This month’s installment of Generally Physiological considers regulation of excitation–contraction coupling by PIP2 and the investigation of an appealing hypothesis for how a transporter might evolve into a channel.
Modulating EC coupling
In this issue, Berthier et al. identified an intriguing role for phosphatidylinositol 4, 5-bisphosphate (PIP2), a low abundance membrane phospholipid that modulates the activity of various membrane proteins, in regulating excitation–contraction coupling in skeletal muscle. Depolarization of the motor endplate initiates an action potential that propagates through the invaginations of the muscle plasma membrane that form the transverse tubule system.
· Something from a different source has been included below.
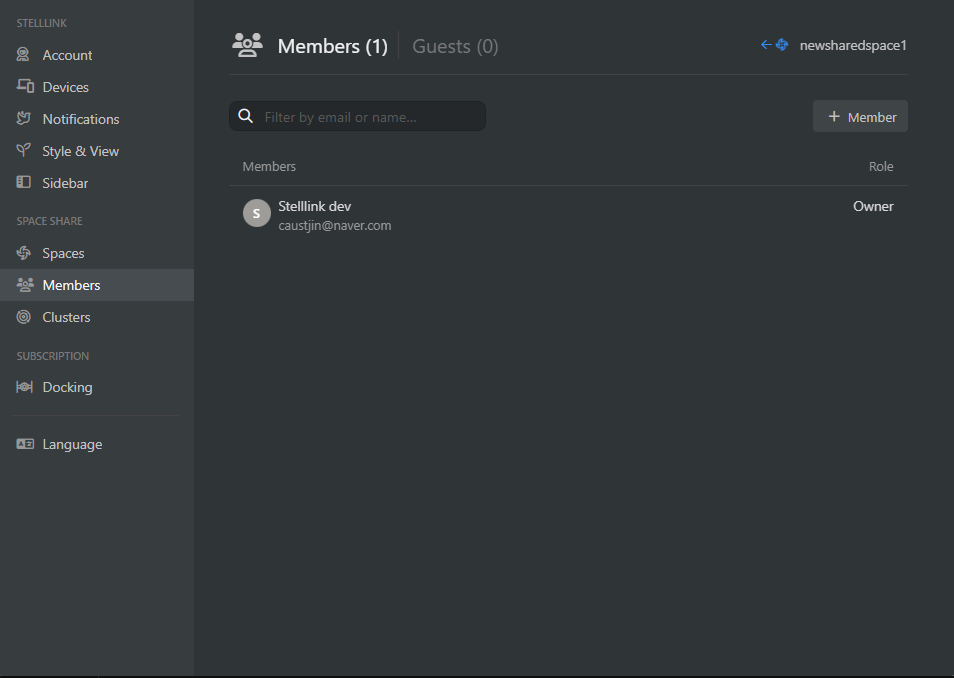Click the blue space switch arrow icon
954x678 pixels.
774,45
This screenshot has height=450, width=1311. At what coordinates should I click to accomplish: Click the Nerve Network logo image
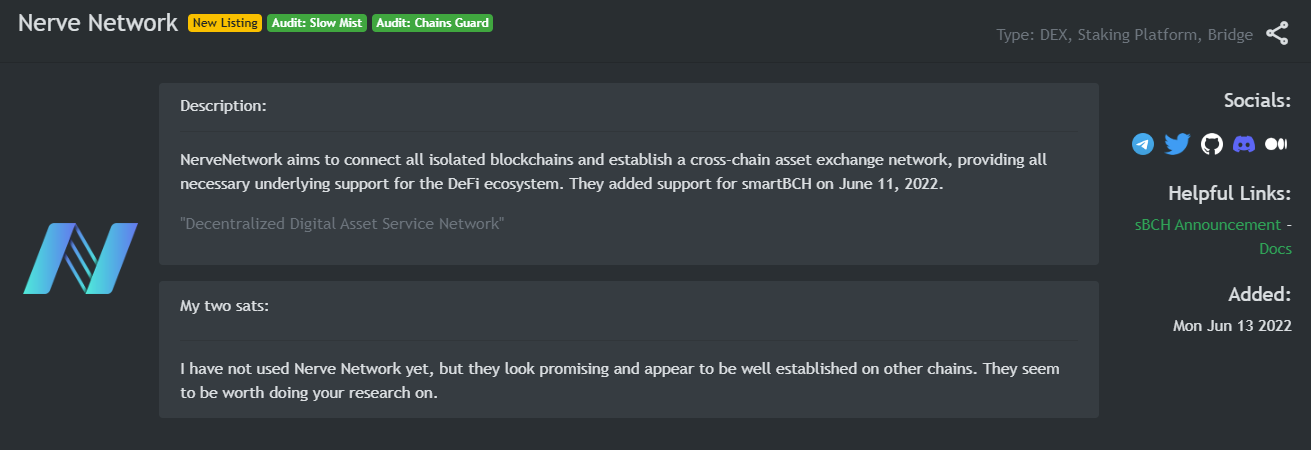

This triggers a conformational change in the dihydropyridine receptor, which acts as a voltage sensor to mechanically activate ryanodine receptors in the SR membrane, enabling Ca2+ release from the SR to increase cytosolic Ca2+ and thereby stimulate muscle contraction. Berthier et al. (2015) expressed voltage-sensing phosphoinositide phosphatases in mouse skeletal muscle and determined that their activation led to a reversible decrease in transverse tubule PIP2 as well as a reversible decrease in Ca2+ release from the SR. The authors thus conclude that PIP2 depletion leads to a decrease in Ca2+ release during excitation–contraction coupling, and make a compelling case that this depends on an interaction between PIP2 and a protein partner of the excitation–contraction coupling machinery.
Identifying the CFTR gate
Although the CFTR is a member of the ATP-binding cassette (ABC) transporter superfamily, it acts as an ATP-gated chloride channel, leading to the appealing hypothesis that it evolved into a channel from a primordial ABC transporter through the loss of an intracellular gate. Gao and Hwang (2015) tested this hypothesis, using the channel-permeant probe [Au(CN)2]− (dicyanoaurate, a thiol-reactive molecule with an estimated cross-sectional diameter [3.4 Å] slightly smaller than that of chloride) to target cysteines substituted for pore-lining residues and thereby define the location of the CFTR gate. The CFTR permeation pathway is thought to be shaped rather like an hourglass, with a narrow region that may act as the selectivity filter connecting two large vestibules. Gao and Hwang (2015) determined that cysteine residues on the cytoplasmic side of the constriction were accessible to intracellularly applied [Au(CN)2]− regardless of channel state, whereas residues on the external side were only accessible in the open channel. In marked contrast, accessibility of the “external residues” to extracellularly applied [Au(CN)2]− was actually enhanced in the closed channel. The authors thus conclude that, in contrast to ABC transporters, the CFTR gate resides in the constricted region, rather than at the external end of the pore as would be predicted if it had been converted to a channel from a transporter simply through the loss of an internal gate.